— Теперь понял, — усмехнулся Меркулов. — Первые — приверженцы традиционных ценностей — свою приверженность им демонстрируют в рамках понятия «свобода», вторые — в рамках общества, исповедующего принуждение!
— И ты меня, Костя, хоть убей, но признать нас свободным обществом я отказываюсь: у нас не просто принуждение, но еще и принуждение самого примитивного, низкого уровня… который и оборачивается всплесками вседозволенности!
— Какой ты умный, Турецкий! — иронично ухмыльнулся Меркулов. — А главное — если бы не упомянутая тобой вседозволенность, вряд ли бы тебе удалось полчаса разливаться соловьем на данную тему в кабинете шефа, да еще являясь первым помощником генерального прокурора нашей, как ты утверждаешь, несвободной страны… Вот только при чем тут наши с тобой конкретные дела по той же Мокрушиной, скинам и прочим таможенникам-взяточникам, то бишь коррупционерам, понять лично мне не дано! А поскольку я твой начальник, а не наоборот, смириться с этим придется как раз тебе. В принудительном порядке!..
Александр Борисович не сумел сдержать улыбку и поглядел на своего шефа почти с нежностью:
— Все-то ты понимаешь, Костя, за то и люблю… А что за сплетни насчет генерального бродят по конторе?..
— Сплетни — они и есть сплетни, — ушел, насупившись, от ответа Меркулов. — Жизнь, как говорится, и покажет, и накажет… Саня, насчет дела Мокрушиной с ее генералом я все понял, свою невольную вину готов признать, а все твои действия одобряю заранее… Времени совсем нет, пожалей старика!
— Смотри-ка ты, взмолился… Ладно, Костя, у меня еще одна мелочь к тебе: я все это время хотел бы уходить из конторы пораньше…
— Что, неважные у Иринки дела? — Меркулов сочувственно поглядел на друга. — Конечно, какие проблемы…
— Для Ирины сейчас, по словам врачей, главное — спокойствие. А она, наоборот, стала нервная и даже суеверная… Представляешь, сегодня утром я брился у нее в палате, поскольку служебный туалет был заперт, а общий у них на этаже исключительно женский…
— Как же ты… — начал было Константин Дмитриевич и, не закончив, фыркнул.

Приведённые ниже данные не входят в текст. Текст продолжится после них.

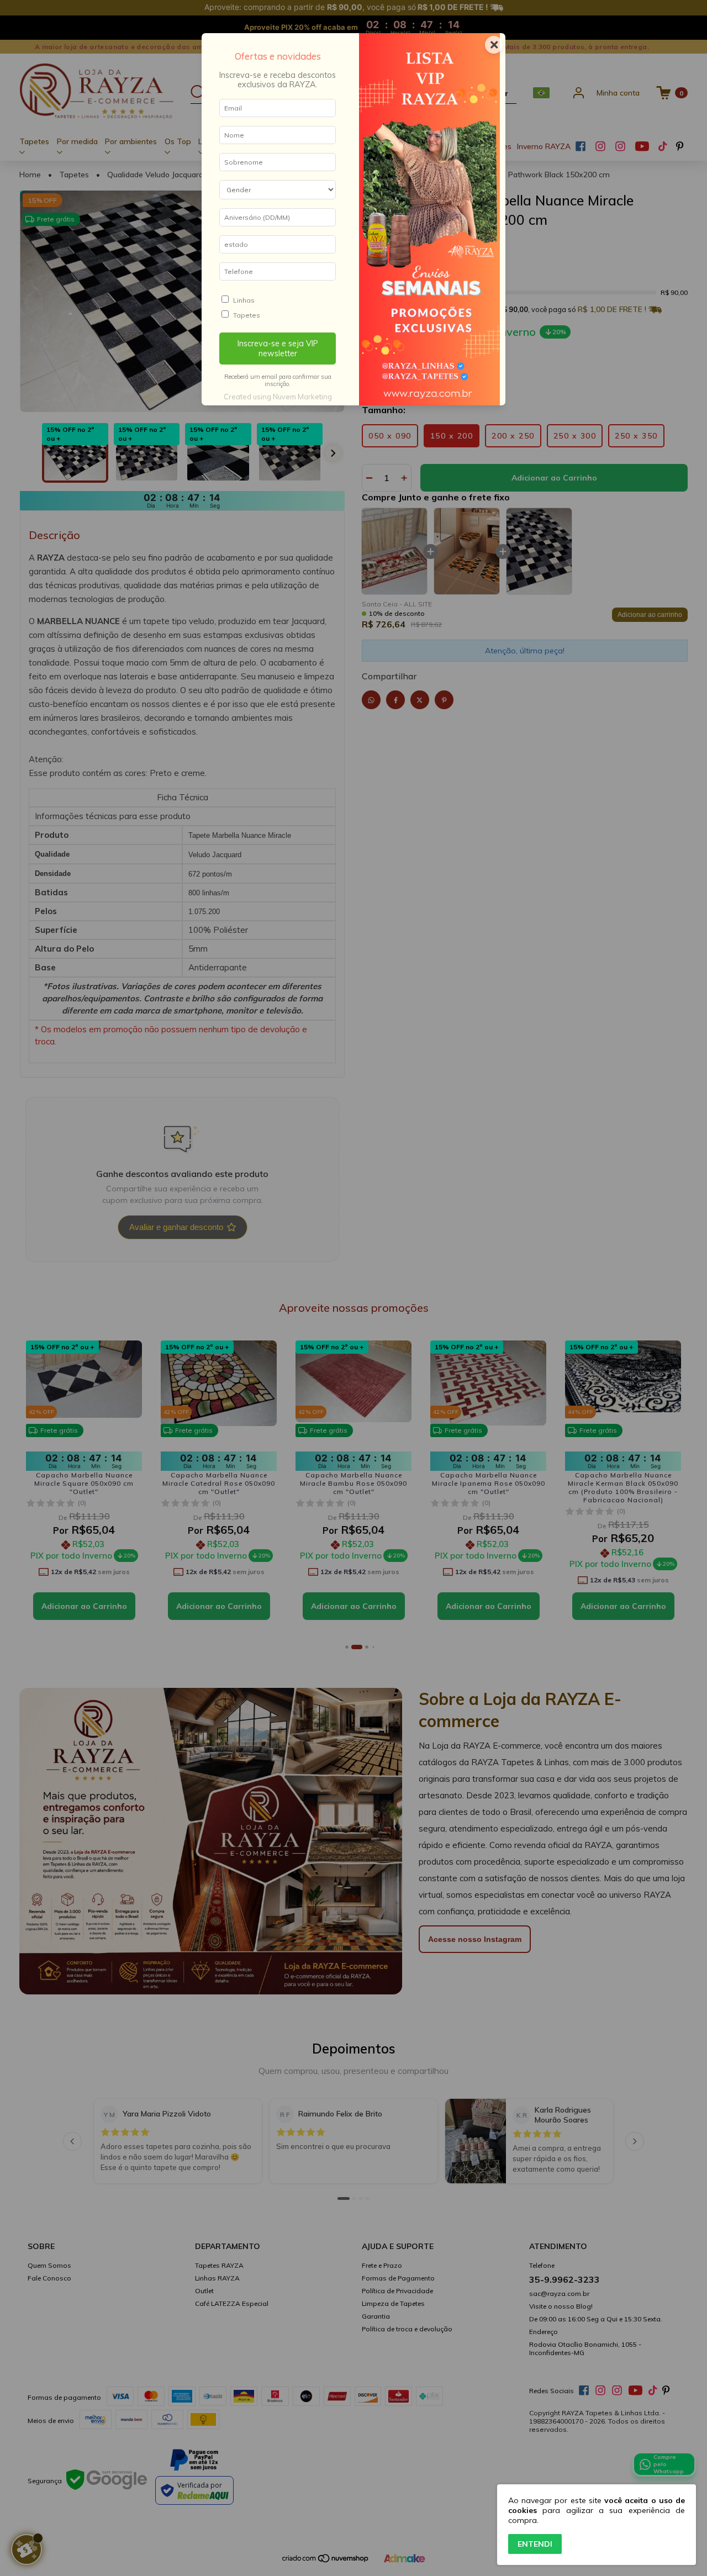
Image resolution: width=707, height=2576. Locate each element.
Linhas (244, 300)
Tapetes (246, 315)
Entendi (535, 2544)
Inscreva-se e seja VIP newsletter (278, 348)
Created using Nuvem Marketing (278, 396)
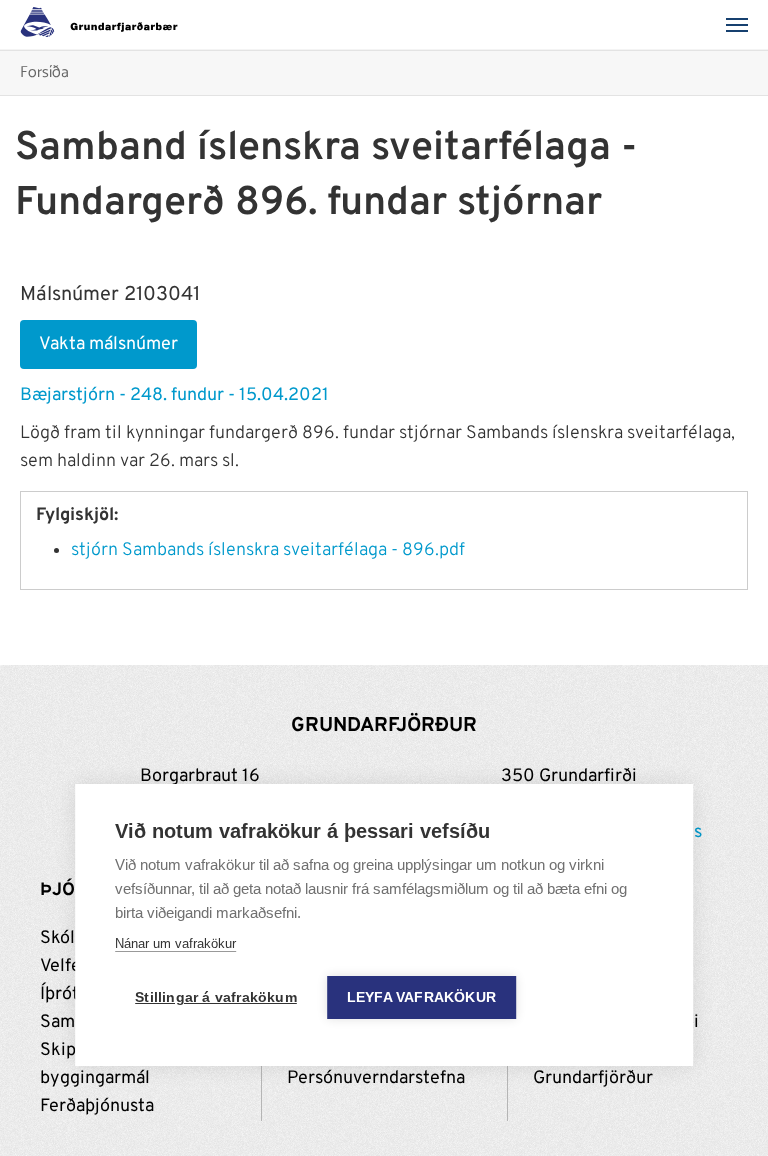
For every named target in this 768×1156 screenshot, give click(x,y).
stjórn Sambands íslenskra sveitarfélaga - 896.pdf (268, 550)
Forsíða (44, 73)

— «Как», «как»… В шесть утра еще открыт был, вот как! А когда я бриться пошел — уже заперт, а кто унес ключ, медсестра не знала… Я не об этом! Ну побрился я перед маленьким карманным зеркальцем, да и хрен бы с ним. Но меня угораздило его выронить, стекло, понимаешь, треснуло… А с Иркой, которая отродясь не была суеверной, чуть ли не истерика!..
— Даже я знаю, — заметил Меркулов, — что разбить зеркало — очень дурная примета. Все в нее верят, в том числе несуеверные…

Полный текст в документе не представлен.